Il dilemma della Federal Reserve: stagflazione o crisi di credito
La Fed si trova di fronte a un dilemma classico ma acuito:
- Tagliare i tassi per sostenere la liquidità bancaria e i mutuatari significherebbe alimentare l’inflazione, aggravando la perdita di potere d’acquisto.
- Mantenere i tassi alti per contenere i prezzi potrebbe spingere più banche regionali e famiglie verso l’insolvenza.
Con l’inflazione ancora resistente e il mercato del lavoro in rallentamento, la banca centrale rischia di entrare in una fase di stagflazione: crescita debole, prezzi elevati, credito fragile.

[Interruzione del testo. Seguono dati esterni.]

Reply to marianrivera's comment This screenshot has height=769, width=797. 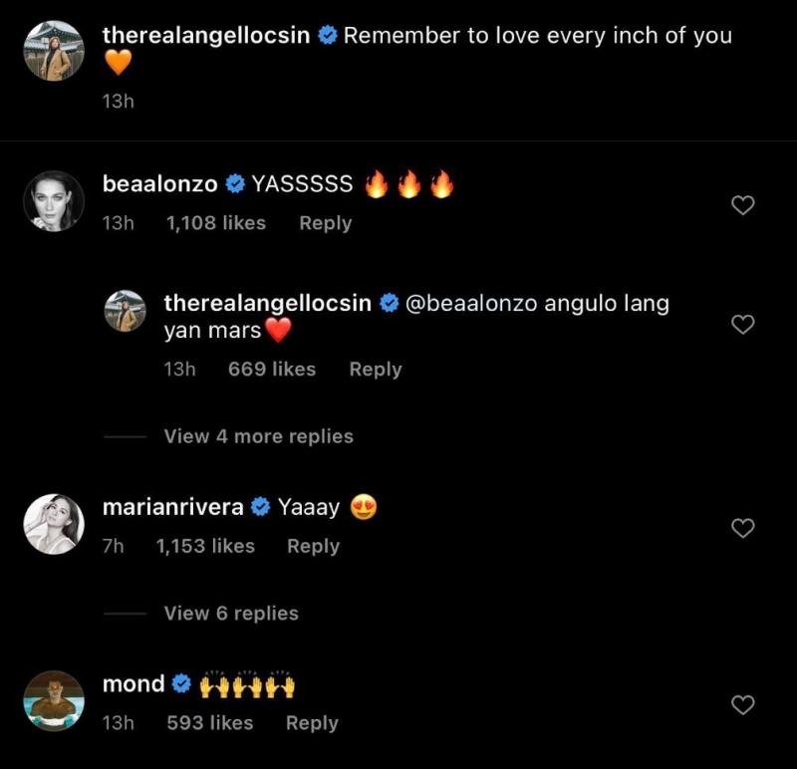313,546
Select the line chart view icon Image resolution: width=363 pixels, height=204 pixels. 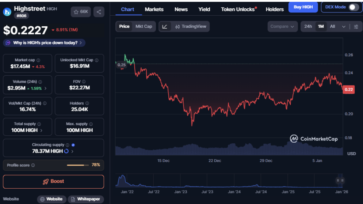165,26
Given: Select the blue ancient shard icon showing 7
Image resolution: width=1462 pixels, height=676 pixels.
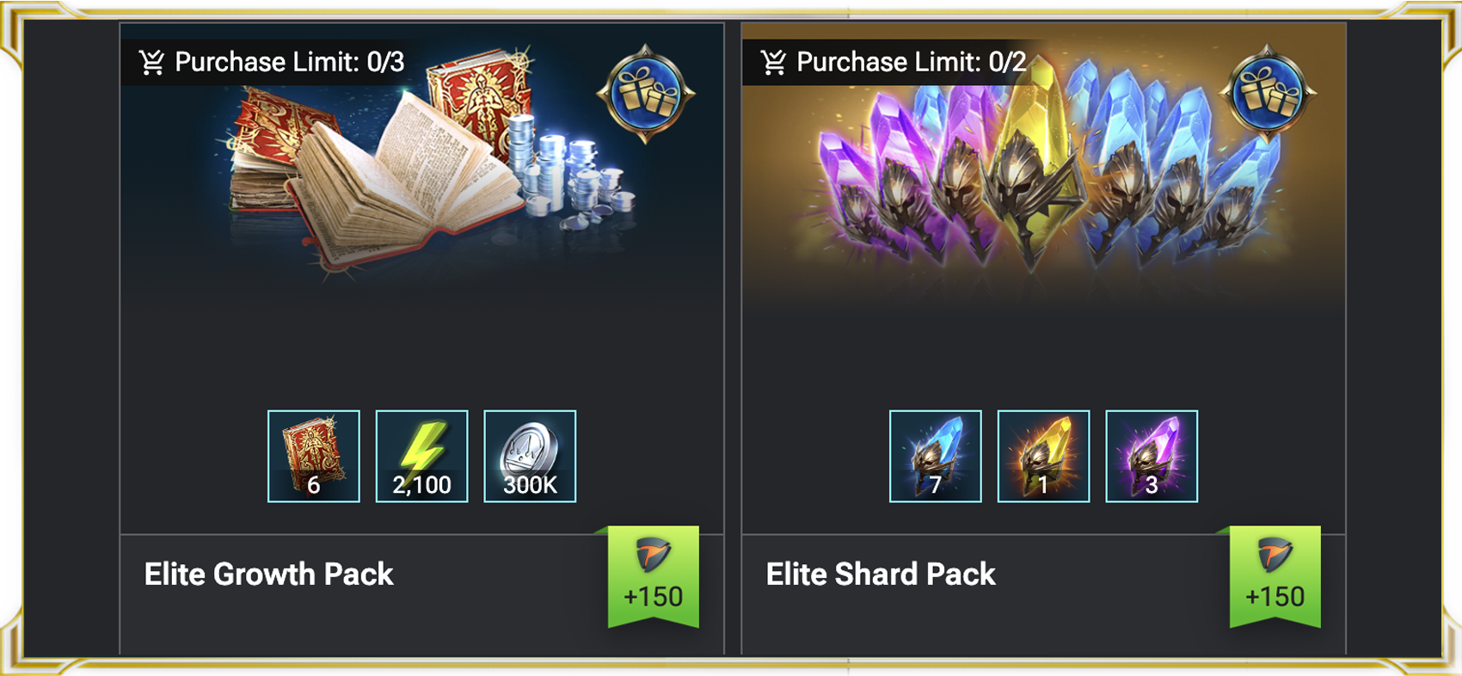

Ogni decisione di politica monetaria diventa quindi un atto di bilanciamento precario tra stabilità finanziaria e stabilità dei prezzi.
Rischio sistemico in formazione
Le tensioni nel credito auto e nel settore immobiliare commerciale non sono episodi isolati: rappresentano due manifestazioni dello stesso problema strutturale — un sistema finanziario che fatica ad adattarsi a un mondo di tassi reali positivi.
Finché la Federal Reserve non troverà un equilibrio credibile tra inflazione e credito, le banche regionali USA resteranno il punto di frattura potenziale del sistema, con ripercussioni che potrebbero estendersi ben oltre i confini americani.